Haiyan was working loop after loop of the cream-colored wool. Without raising her head she said, "No, I'm not crazy. You have to find a way to develop your relationship with him, don't you?"

"Well, I'm afraid that might scare him away."

They both laughed, and Manna sneezed. It had grown humid in the office; tiny dewdrops appeared on the metal lid of the trash bin standing by the desk. Haiyan put down the crochet work on her lap and said, "Listen, elder sister, once you've done it with him, he won't abandon you. If he really loves you, if he's a man with a heart, he'll follow you wherever you go. If he doesn't, he isn't the man you want, is he?"

"You think like a little girl. No love is so romantic."

"Don't give me that. What do you know about love?"

"All right, you know everything."

"Of course I know."

"Tell me, how many men have you known?" Manna winked at her. She always doubted if Haiyan was still a virgin. Rumor had it that Haiyan had gone to bed with Vice-Director Chiu of the hospital. That must have been true; otherwise she would have been discharged long ago. Unlike Manna, she had never gone to a nursing school.
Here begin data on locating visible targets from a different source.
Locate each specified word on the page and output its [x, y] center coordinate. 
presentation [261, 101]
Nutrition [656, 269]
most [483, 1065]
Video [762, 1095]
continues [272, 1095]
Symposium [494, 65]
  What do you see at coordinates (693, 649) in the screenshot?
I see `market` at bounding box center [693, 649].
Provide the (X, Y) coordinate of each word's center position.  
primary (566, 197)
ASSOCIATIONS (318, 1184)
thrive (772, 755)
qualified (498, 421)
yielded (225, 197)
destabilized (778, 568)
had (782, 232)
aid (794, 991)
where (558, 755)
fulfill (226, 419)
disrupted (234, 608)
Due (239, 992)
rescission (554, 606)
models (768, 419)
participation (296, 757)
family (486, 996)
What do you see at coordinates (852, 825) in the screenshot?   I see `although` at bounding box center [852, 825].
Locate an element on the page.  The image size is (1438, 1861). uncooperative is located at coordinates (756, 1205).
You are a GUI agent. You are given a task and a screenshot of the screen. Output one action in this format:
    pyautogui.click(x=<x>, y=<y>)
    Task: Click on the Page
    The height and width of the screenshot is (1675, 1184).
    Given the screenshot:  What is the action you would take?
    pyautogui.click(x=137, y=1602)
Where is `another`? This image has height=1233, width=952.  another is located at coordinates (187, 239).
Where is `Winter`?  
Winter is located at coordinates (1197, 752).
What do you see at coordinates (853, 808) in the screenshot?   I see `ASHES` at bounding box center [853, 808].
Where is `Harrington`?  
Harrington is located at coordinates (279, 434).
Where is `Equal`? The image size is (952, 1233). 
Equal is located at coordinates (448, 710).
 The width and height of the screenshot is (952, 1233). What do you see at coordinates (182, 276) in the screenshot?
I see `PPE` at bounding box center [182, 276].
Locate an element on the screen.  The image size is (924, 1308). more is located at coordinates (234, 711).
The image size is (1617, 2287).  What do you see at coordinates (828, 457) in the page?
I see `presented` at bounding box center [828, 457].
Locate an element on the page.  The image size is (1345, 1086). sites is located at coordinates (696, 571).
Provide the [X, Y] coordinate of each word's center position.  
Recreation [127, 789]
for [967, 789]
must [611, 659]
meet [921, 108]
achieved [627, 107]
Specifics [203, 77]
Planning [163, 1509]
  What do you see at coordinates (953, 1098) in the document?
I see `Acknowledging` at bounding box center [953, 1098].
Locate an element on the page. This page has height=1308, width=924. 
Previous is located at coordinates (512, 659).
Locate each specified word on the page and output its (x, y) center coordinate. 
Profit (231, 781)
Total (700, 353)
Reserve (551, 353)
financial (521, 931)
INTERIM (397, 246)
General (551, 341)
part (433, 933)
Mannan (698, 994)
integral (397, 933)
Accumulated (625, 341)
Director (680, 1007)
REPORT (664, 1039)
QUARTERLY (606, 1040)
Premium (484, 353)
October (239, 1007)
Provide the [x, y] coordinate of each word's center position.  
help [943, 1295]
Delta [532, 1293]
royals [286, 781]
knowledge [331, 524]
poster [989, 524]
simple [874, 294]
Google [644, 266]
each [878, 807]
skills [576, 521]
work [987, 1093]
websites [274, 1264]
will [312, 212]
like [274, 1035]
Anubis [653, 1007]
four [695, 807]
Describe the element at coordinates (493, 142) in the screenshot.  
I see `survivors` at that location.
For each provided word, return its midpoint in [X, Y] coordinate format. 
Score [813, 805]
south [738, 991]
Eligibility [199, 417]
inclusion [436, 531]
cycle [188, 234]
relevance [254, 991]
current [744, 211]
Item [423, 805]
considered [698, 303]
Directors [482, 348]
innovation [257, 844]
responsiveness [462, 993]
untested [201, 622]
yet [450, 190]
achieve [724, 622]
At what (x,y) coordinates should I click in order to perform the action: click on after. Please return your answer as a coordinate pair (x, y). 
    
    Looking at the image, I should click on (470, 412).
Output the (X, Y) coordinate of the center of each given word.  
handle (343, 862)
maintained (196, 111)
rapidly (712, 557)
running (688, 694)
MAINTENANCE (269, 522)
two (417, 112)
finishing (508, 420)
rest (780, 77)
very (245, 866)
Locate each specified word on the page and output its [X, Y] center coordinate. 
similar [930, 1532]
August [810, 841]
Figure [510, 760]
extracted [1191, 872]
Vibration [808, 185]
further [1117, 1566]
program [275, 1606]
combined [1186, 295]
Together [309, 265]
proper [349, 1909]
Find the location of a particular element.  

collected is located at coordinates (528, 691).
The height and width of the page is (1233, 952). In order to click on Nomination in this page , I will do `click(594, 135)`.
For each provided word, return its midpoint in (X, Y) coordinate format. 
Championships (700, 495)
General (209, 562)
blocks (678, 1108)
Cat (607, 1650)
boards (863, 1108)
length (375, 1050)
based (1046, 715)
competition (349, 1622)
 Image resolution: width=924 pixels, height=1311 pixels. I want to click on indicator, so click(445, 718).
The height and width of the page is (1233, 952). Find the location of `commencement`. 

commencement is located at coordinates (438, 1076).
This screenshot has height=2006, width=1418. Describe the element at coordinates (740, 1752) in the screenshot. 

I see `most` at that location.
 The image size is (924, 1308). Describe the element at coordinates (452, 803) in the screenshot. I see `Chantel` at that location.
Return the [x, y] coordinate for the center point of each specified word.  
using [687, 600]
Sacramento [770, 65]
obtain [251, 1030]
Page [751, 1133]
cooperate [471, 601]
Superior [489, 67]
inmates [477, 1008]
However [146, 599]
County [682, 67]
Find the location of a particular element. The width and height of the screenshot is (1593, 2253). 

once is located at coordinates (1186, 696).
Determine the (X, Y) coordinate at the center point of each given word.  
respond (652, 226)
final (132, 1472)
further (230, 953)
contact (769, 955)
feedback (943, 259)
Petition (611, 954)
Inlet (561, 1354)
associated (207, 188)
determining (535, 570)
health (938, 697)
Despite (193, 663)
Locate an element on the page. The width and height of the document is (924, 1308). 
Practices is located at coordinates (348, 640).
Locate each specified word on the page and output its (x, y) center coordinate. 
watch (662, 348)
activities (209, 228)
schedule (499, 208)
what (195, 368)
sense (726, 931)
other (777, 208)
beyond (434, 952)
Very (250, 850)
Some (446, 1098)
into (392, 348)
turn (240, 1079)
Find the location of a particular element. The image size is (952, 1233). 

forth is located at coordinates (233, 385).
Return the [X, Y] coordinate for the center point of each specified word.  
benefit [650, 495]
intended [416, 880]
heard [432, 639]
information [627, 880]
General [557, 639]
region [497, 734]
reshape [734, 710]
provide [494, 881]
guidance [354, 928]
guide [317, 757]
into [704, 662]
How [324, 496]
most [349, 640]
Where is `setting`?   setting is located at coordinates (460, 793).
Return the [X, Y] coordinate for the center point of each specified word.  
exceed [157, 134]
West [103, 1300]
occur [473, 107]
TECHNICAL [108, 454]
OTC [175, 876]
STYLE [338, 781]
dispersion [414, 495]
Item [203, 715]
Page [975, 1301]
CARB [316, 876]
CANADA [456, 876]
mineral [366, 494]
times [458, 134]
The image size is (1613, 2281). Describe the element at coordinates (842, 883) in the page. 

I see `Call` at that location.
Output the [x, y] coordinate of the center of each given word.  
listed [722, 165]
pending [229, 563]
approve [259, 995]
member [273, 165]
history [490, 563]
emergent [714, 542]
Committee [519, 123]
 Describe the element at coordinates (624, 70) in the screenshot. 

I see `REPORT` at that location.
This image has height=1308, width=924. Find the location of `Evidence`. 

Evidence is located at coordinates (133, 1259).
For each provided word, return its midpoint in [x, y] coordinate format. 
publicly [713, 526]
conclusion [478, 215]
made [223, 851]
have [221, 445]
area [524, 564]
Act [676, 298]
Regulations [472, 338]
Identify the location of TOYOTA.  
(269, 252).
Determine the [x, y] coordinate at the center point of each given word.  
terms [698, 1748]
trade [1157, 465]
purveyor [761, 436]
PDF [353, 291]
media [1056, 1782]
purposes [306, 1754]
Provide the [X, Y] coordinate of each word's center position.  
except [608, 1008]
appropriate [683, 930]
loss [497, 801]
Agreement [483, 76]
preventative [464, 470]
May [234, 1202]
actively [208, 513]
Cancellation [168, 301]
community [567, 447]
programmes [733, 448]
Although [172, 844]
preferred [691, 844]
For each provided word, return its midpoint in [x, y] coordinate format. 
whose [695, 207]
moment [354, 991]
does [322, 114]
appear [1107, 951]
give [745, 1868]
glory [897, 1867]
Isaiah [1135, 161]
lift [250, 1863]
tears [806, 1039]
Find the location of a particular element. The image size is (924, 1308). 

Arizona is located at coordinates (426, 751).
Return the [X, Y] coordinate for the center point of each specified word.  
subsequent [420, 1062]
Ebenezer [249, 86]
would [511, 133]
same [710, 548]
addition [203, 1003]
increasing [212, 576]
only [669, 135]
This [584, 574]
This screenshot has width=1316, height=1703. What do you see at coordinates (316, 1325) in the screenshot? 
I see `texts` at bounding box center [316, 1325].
"A thousand," Haiyan said teasingly. "The more the better, don't you think?"

"Yes," Manna said matter-of-factly.

They laughed again. Haiyan flung back her braid, whose end was tied with an orange string. Her toe kept tapping the red floor.

Manna had never thought of sleeping with Lin. The fear of being expelled from the army prevented her from conceiving such an idea; she didn't even have a hometown to return to. Furthermore, she was uncertain whether he would continue to love her if she was discharged and banished to a remote place. Even though he wanted to, love would be impossible under such circumstances, because he might be sent back to his home village and they would have to remain apart. Yet Haiyan's suggestion pointed out a possibility. Manna was almost twenty-nine; why should she remain an old maid forever? Once she and Lin made love, he might go about divorcing his wife. For better or worse, she shouldn't just sit and wait without doing anything, or there would be no end to this ambiguous affair. Recently people in the hospital had begun to treat her like Lin's fiancee; young officers would avoid talking with her for longer than a few minutes. She resented this situation, which she was determined to change.

So she decided to act. The next night, after they had distributed medicine to the patients, she said to Haiyan, "Can I ask you a favor?"

Her earnest tone of voice surprised her friend. "Of course, anything you think I can do for you," Haiyan said.

"Do you know some quiet place in town?"

"What do you mean some quiet place?" Haiyan's large eyes sparkled.

"I mean where you can…"

"Oh I see, a place where you and he can have a good time together?"